「英語は僕にとって音楽なんです」

これらの本で英語の文法を一通り勉強した後、中山さんが取り組んだのが英語で書かれた文法解説書、レイモンド・マーフィーさんの『English Grammar in Use』だ。「いきなりこの本を読んでも難しくて理解できませんが、最初に日本語で文法を勉強してからだと全然違います。例えば日本語で完了形の説明をされても、正直全然理解できませんでしたが、英語で学びなおしたらすとんと理解できました。こういう『理解できた』瞬間があると、文法の勉強も楽しくなるし、頭に入ります」と中山さんは説く。

「大学受験や資格試験合格のためではないので、ひっかけ問題に答えられるようになる必要はない。話せるようになればいいのですから、英文法はここまでやれば十分」

次に中山さんが力を入れたのが発音だ。「僕がもし英語の先生になるんだったら、まずこれを買うよう薦めます」というのが、松澤喜好さんの『英語耳』。「もともとミュージシャン志望だったこともあって、英語は僕にとって音楽なんです。かっこよくしゃべれるようになりたい。そうすると発音はとても重要です。アルファベットを覚えたら、まずこの本で発音のしくみと発音記号をしっかり頭に入れる。これを最初にやらないと、結局後で苦労することになると思います」

同書にはCDがついており、ネーティブの発音を聞くことができる。中山さんはこれを聞きながら本に書いてある発音を確認して学んだ。また、お手本として入っていた「アメージング・グレース」などの歌を、CDのまねをしながら歌い、録音して再生して聞いてみるという練習も繰り返しやったという。
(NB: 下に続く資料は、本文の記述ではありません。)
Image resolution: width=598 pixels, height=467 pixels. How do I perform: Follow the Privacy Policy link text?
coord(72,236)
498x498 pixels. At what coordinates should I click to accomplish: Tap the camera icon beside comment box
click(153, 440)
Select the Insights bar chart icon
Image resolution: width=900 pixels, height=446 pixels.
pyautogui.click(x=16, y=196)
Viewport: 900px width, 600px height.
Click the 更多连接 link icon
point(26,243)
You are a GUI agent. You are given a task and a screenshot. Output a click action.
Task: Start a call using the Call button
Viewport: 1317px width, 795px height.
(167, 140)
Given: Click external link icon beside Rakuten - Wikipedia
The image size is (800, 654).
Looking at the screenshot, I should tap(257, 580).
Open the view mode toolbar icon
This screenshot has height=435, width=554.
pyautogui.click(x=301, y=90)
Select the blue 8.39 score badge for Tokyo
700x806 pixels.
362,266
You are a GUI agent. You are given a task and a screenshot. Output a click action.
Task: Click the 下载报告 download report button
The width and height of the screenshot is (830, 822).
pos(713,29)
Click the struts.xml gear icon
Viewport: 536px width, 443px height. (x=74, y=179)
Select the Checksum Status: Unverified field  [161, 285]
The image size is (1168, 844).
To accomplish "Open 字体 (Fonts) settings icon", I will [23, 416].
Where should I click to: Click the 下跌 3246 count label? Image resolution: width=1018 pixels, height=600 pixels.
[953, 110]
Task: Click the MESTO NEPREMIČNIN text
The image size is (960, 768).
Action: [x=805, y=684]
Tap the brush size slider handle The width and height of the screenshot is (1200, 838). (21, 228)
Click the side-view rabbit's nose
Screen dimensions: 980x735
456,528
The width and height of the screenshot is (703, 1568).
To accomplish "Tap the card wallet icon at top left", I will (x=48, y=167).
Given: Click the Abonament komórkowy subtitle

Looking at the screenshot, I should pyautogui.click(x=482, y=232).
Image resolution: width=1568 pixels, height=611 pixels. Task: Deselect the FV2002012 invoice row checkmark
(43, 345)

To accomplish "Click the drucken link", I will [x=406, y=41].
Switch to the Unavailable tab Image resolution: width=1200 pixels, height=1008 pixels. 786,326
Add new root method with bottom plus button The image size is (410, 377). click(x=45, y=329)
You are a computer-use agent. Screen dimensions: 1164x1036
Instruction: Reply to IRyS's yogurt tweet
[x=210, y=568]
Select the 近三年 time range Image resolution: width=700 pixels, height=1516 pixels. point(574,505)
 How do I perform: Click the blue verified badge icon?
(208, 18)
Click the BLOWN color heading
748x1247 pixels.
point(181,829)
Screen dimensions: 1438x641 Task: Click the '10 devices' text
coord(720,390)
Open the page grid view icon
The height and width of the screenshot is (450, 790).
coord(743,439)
「あまり意味がわかっていなくても、『おお! こうやって発音するとネーティブみたいだ!』となって楽しい。これを学習の初期にしっかりやったのが、後のスピーキング力につながりました」と振り返る。

ここまで聞くと、かなり順調に、ストイックに英語を学んできたように聞こえるが、実は「最初の1年は、勉強しては『こんなの頭に入るわけがない。英語なんて話せるようになるわけがない』と挫折して、またしばらくして勉強を始めて……というのを繰り返していました」と語る。文法を学び、単語を暗記しても、一から英語で文章を組み立てるのは、かなり高度な技術が必要。たまに外国人客を乗せても、全然英語で話せずにめげてしまっていたという。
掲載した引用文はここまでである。